Table 1 Comparison of DA sensing performances of the developed PPyNW/PtNP system with other composite systems based on metal nanoparticles

The effect of AA and UA on DPV detection of DA was investigated by monitoring the current response to DA 120 μM in the presence of AA and UA 750 μM. Only a slight modification of DA current response was observed with an increase of peak current of 12% and a decrease of 6% in the presence of AA and UA, respectively, indicating a negligible interfering effect in both cases.

Real sample analysis

To validate the method in the analysis of DA in biological fluids, the system PPYNWs/PtNPs was further tested for DPV detection of DA in spiked human serum samples. Results are presented in Table 2. A satisfactory mean recovery of 94% is achieved with good sensor response reproducibility (RSD 2.1%), comparable with that obtained analyzing DA standard solutions. These findings evidence sensor reliability and applicability in monitoring DA in complex biological samples.
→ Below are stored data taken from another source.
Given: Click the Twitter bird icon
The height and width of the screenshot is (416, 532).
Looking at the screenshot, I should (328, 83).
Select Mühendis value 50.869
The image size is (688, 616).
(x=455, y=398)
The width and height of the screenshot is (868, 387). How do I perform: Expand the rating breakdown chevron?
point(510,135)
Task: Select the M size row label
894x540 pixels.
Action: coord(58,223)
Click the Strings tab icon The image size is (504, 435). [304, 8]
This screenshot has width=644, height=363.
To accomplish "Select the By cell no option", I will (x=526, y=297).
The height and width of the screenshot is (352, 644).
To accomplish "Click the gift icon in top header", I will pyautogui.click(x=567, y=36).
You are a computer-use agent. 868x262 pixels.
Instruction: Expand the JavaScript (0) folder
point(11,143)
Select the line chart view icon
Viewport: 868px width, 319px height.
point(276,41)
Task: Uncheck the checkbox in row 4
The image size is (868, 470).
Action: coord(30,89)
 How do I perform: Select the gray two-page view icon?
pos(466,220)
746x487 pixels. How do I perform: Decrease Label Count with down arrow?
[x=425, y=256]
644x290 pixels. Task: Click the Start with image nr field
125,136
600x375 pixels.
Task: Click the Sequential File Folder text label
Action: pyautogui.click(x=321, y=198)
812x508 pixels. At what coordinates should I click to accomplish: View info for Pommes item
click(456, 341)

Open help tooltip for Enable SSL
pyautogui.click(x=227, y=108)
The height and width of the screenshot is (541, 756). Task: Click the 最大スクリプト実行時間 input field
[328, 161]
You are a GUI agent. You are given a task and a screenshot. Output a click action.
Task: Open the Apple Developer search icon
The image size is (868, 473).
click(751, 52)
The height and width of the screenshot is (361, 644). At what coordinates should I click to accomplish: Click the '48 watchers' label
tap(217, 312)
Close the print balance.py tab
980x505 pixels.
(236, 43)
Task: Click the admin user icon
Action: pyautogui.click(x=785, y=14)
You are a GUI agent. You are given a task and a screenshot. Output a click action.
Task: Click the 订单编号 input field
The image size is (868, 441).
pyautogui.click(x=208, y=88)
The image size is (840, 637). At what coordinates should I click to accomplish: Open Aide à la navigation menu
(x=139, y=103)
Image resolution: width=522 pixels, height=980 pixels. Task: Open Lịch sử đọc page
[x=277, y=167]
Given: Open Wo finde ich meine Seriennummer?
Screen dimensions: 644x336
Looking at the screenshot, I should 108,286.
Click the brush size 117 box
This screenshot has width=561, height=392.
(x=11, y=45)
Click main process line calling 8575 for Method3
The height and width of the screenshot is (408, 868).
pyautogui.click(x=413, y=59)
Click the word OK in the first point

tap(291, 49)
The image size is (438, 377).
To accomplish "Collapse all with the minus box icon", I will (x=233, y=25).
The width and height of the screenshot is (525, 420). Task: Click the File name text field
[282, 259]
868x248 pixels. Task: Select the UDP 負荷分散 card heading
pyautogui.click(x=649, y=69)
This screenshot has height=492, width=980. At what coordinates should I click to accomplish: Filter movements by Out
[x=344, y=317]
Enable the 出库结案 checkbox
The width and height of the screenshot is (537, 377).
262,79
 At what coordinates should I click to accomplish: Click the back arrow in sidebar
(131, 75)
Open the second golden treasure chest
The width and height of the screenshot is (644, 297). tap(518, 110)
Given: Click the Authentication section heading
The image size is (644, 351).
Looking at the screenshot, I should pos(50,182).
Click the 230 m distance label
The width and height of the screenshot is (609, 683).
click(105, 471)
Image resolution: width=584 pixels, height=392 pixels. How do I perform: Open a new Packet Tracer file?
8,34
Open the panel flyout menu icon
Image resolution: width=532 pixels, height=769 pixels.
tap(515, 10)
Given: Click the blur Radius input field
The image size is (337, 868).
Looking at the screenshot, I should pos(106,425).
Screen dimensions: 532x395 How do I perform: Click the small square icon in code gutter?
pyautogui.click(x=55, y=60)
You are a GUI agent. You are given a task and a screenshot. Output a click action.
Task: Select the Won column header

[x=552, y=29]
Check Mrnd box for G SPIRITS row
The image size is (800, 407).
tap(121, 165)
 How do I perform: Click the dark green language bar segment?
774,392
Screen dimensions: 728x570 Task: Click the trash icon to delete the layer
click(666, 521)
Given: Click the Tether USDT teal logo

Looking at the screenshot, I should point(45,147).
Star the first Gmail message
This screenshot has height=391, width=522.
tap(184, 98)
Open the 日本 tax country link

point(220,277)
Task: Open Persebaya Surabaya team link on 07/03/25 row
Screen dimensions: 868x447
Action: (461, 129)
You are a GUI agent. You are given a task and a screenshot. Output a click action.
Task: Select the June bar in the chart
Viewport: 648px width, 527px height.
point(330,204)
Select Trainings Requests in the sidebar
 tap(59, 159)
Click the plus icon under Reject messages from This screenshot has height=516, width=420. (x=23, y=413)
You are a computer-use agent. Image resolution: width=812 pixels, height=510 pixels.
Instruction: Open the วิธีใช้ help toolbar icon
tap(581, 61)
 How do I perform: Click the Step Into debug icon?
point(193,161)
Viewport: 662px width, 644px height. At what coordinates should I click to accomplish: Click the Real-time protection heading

Table 2 Determination of DA in spiked human serum samples (n = 3)

Conclusions

A new composite system PPyNWs/PtNPs was assembled by using a simple, low-cost, and rapid all-electrochemical approach. Morphological characterization by SEM provided evidence of PtNPs evenly distributed on/within PPy nanowire network, while chemical investigation by XPS gave information about oxidation state of deposited Pt, suggesting also a possible involvement of pyrrolic nitrogen in the platinum deposition process, thus evidencing that PPyNWs not only create a high-surface 3D structure which promotes PtNP dispersion with an effect on their size/distribution, but also act as a supporting material interacting with metal nanoparticles.

The electrocatalytic activity of the system toward DA oxidation was tested by DPV measurements, gaining satisfactory results in terms of LOD, linear range, sensitivity, and anti-interfering effects, as demonstrated by DPV investigation of DA in presence of AA and UA and by real sample analysis. A synergistic effect is invoked for explaining the observed electrocatalytic activity in DA oxidation process, involving both PtNPs and PPyNWs, with the former exhibiting enhanced catalytic activity due to nanosize and the latter playing an indirect effect related to its structure/conductivity, which influence Pt nanosize/dispersion, and in a direct effect related to electronic interaction polymer-catalyst.